Dress and graphic design is the focus of our Hidden Histories: Gender in Design seminar this week. Ahead of her paper on Olive Allen and Edwardian girls’ media, Dr Jaleen Grove, Assistant Professor in Illustration at the Rhode Island School of Design and Associate Editor for the Journal of Illustration, spoke to our Ambassador Alexandra Banister about her research.
To attend the seminar on Thursday 5th May, please register for free via Eventbrite: https://www.eventbrite.co.uk/e/hidden-histories-gender-in-dress-and-graphic-design-tickets-305610829217?aff=ebdsoporgprofile
To find out more, follow Jaleen on social media:
Instagram: @jaleengrove
Facebook: https://www.facebook.com/jaleen.grove
Twitter: @jaleen
Alex Banister: What is your background and how did you develop an interest in design history?
Jaleen Grove: I started out as an image-maker in painting, illustration, and graphic design, and after 15 years of that I went into academia and emerged as a historian specialising in illustration. I was originally motivated to do history and visual studies to get to the bottom of why illustration was so often relegated to a very poor status among the visual arts despite providing some of the most beloved and/or most challenging imagery of all time. It's impossible to categorically dismiss illustration due to the vast number of specialisations under the umbrella of 'illustration', yet this still happens.

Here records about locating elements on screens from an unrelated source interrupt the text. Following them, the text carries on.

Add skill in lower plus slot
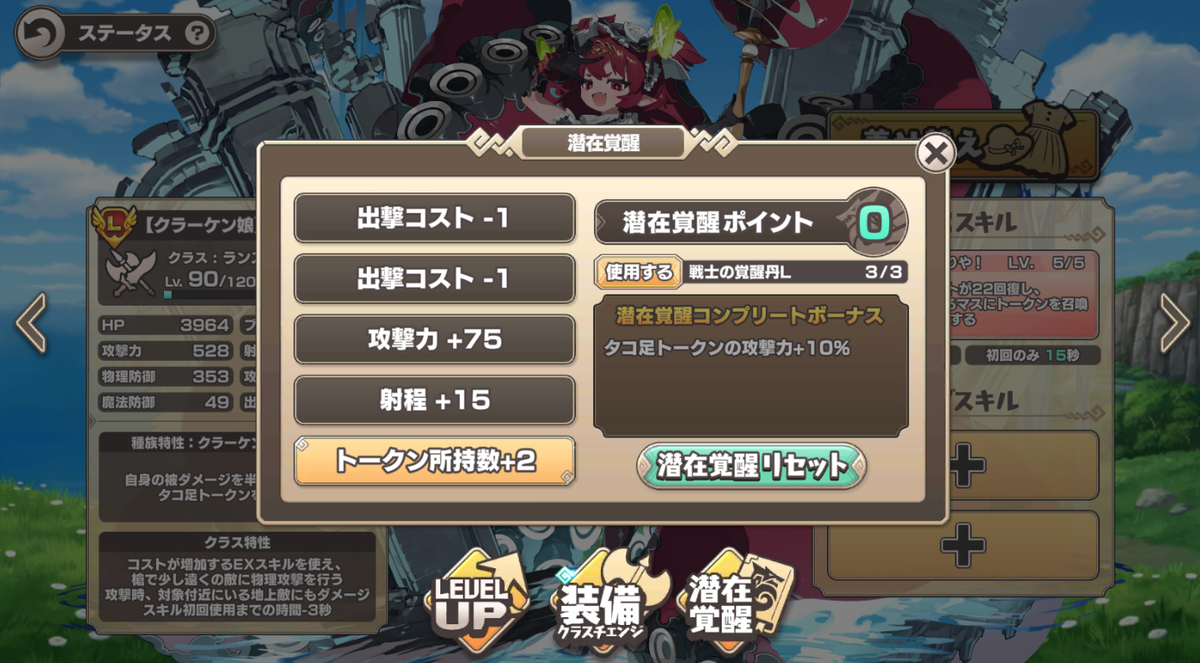coord(963,546)
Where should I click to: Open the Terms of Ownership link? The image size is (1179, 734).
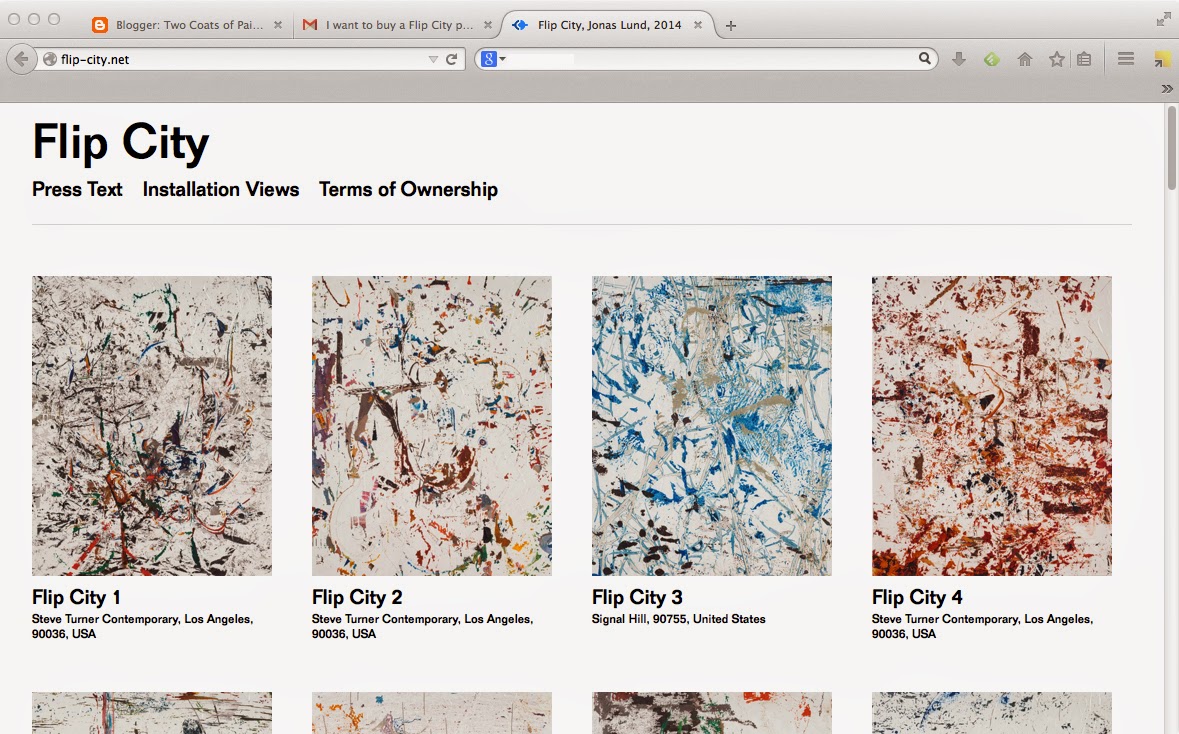[x=408, y=189]
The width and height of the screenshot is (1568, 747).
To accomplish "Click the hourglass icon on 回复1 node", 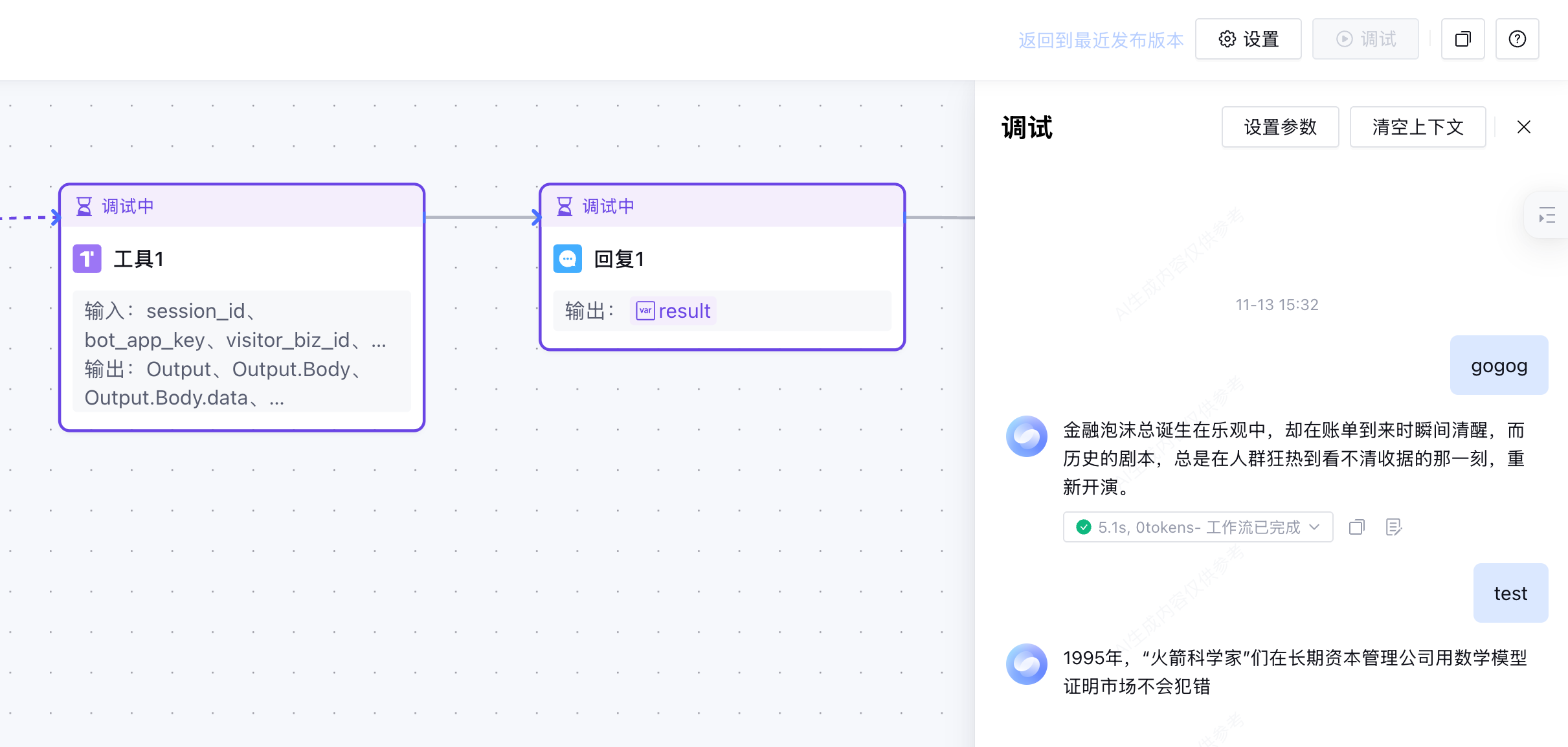I will tap(565, 206).
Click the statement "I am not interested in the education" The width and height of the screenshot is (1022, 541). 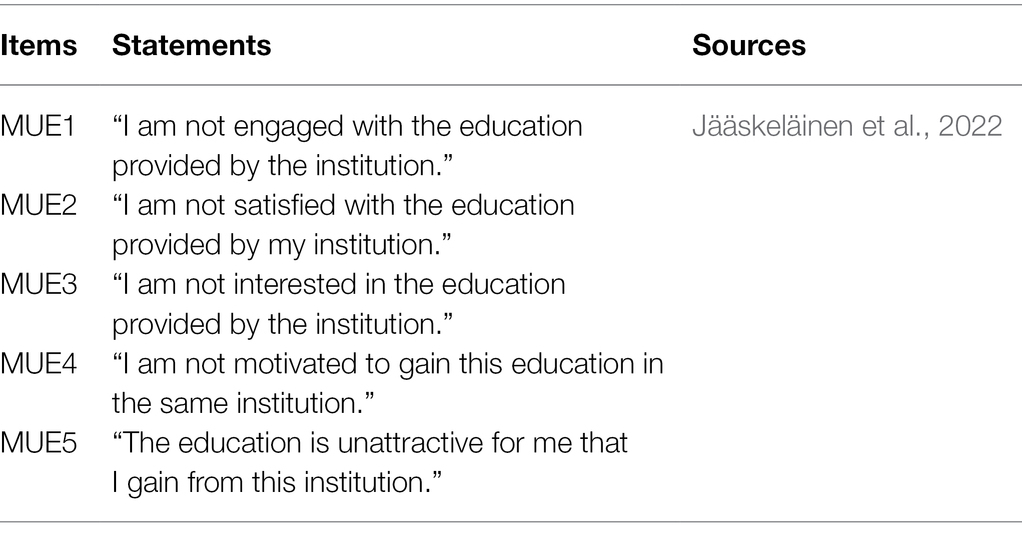coord(339,285)
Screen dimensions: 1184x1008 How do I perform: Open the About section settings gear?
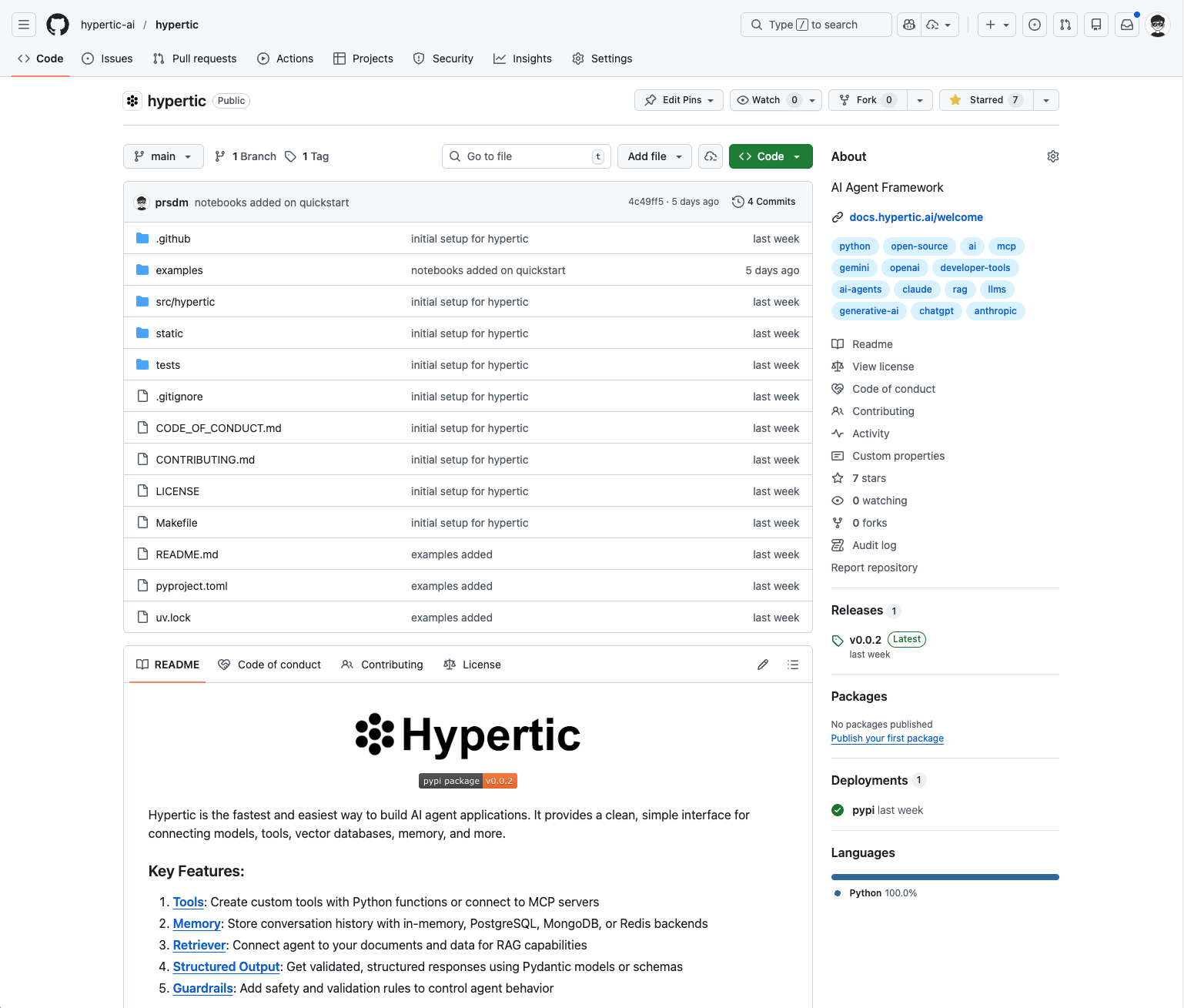click(1052, 156)
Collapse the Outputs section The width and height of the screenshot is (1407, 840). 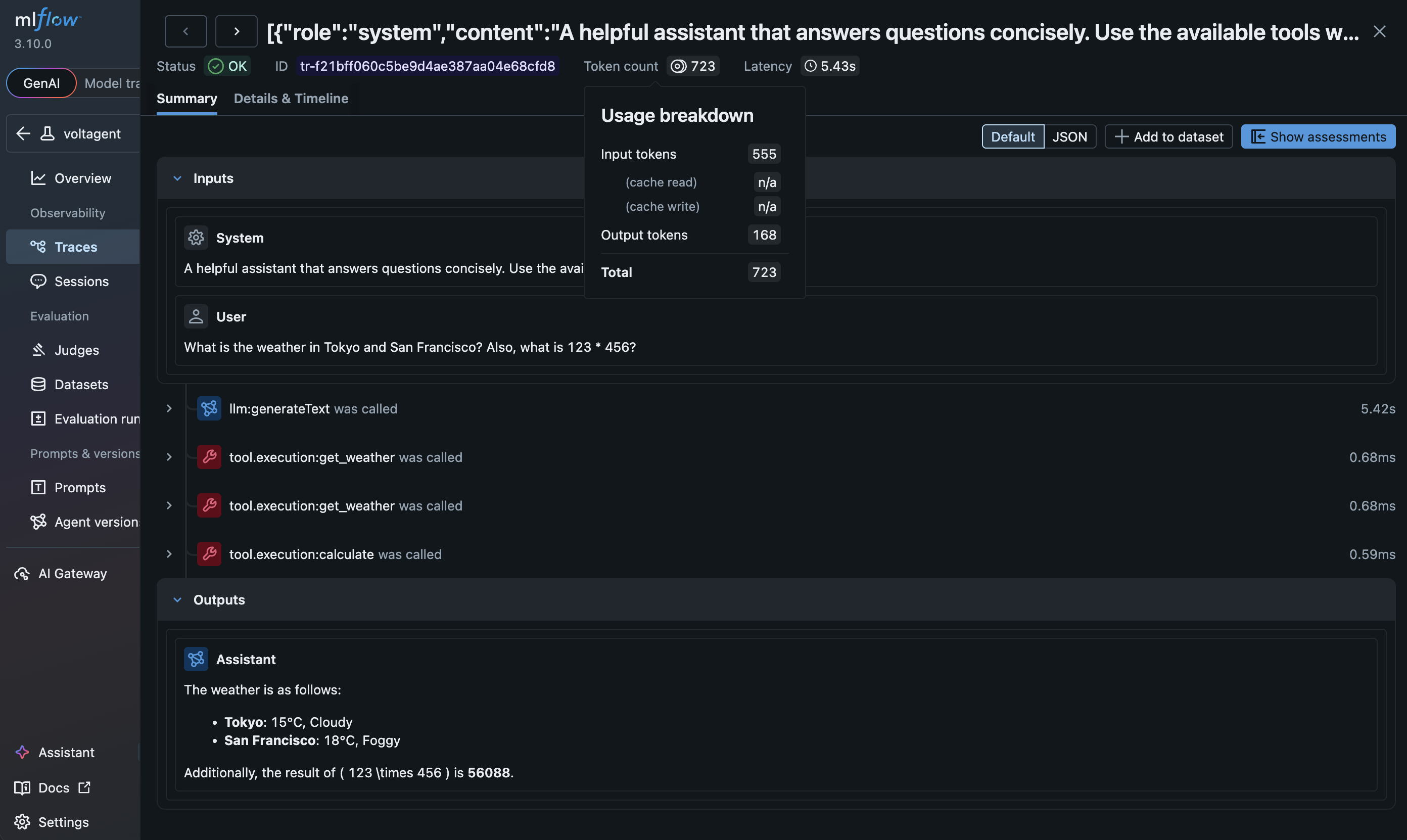tap(177, 599)
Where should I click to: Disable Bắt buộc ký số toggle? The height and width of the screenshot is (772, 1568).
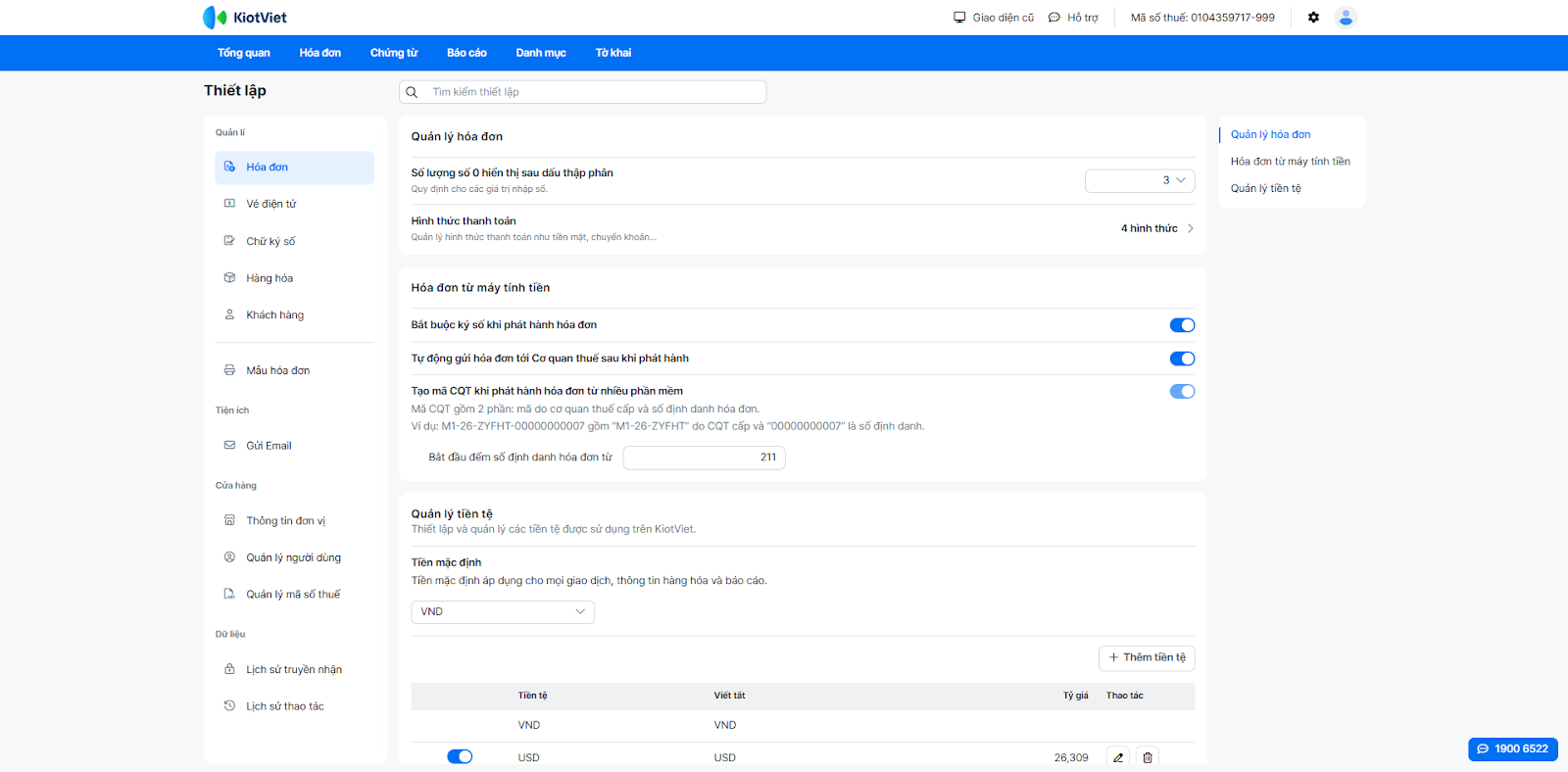1182,325
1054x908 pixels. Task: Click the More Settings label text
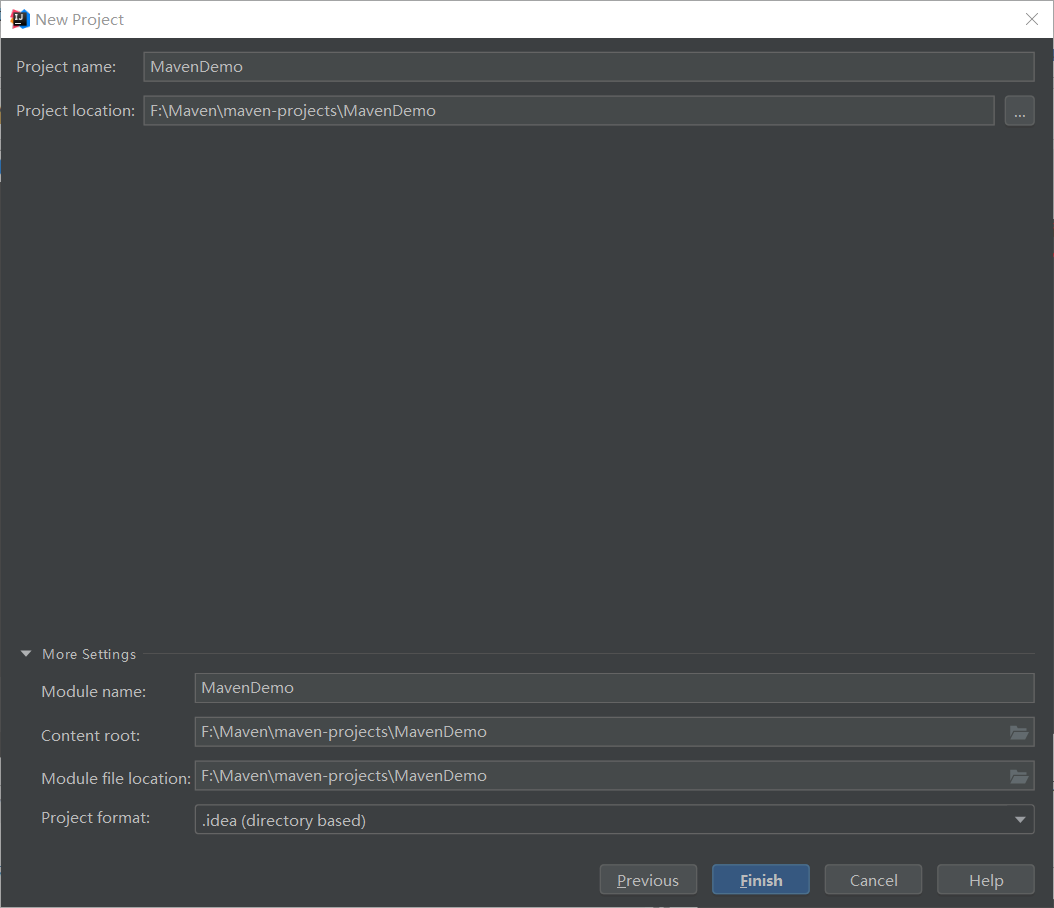coord(89,653)
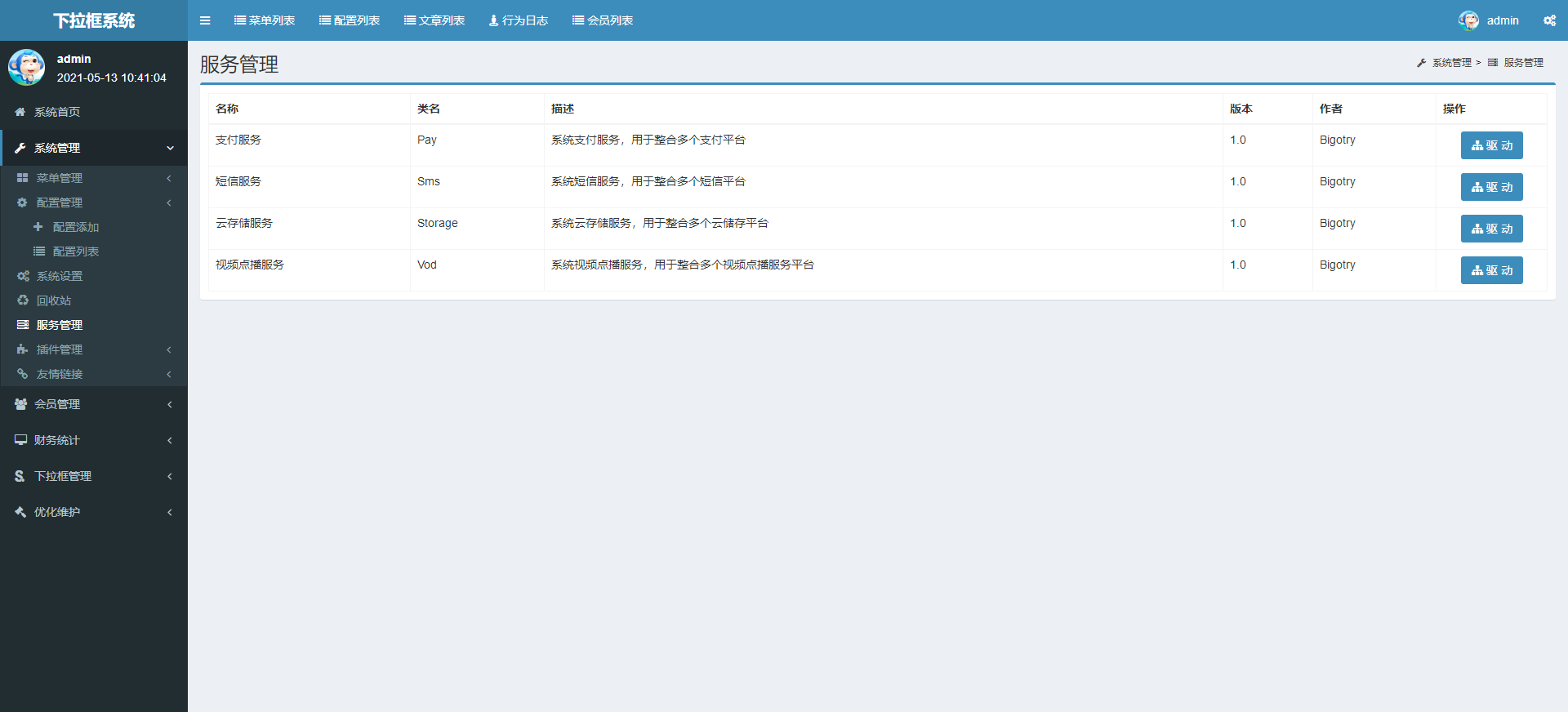Open 文章列表 in the top navigation
The height and width of the screenshot is (712, 1568).
[434, 20]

AB: What does your research focus on?
JG: While I have made some in-depth studies on specific illustrators, such as the Canadian artist Oscar Cahén, my interests range beyond biography to cultural identity, nationalism, the portrayal of women, contemporary practice, illustration research, and image-text analysis. I'm always interested in illustrators' social impact and capacity to perpetuate or challenge norms.
AB: Your talk is part of a wider seminar series on Hidden Histories: Gender in Design, how does this apply to your work?
JG: Illustration partly birthed what is now called graphic design, a linkage that is somewhat overlooked, although some illustrating is usually included in design histories. I wanted to participate in this series because of that sharedness, and to highlight that illustrators – properly used – are originators of design content and not just servants of other designers. The research I will be specifically discussing in Hidden Histories is the life and work of Olive Allen (later married name, Biller), who is representative of the cohort of Edwardian women illustrators who benefitted from the Arts and Crafts movement to break into illustration at that time, despite being largely relegated to illustrating women's and children's materials. Allen, like many others, carved out space for what scholars now call 'the Modern Girl', who enjoyed more freedom and career possibilities than Victorian women did.
AB: Please tell us about an interesting piece of design you have discovered as part of your research.
JG: The Girls' Realm was a sophisticated periodical for teens and young women that ran proto-feminist articles and career advice, as well as fiction and single panel gag cartoons. Among many contributions, Olive Allen wrote and drew a cartoon series titled Gems From a German Grammar Book (1903). Drawn in a flattened, modern space, a boy and girl enter a room where another girl is writing at a desk, one of her inkpots spilling. All three wear Early Victorian costumes. The gag is a non-sequitur: 'Has your cousin any relations or friends?' / 'No, but she has a china ink-stand.' It is notable because such inscrutable humour was hardly thought appreciated by mere girls according to the standards of the day. It also pointed to the high education now attainable by young women, such as Allen herself received at the boarding school operated by her mother and elder sisters. The reader of the magazine was intellectually challenged rather than pandered to, in both form and content.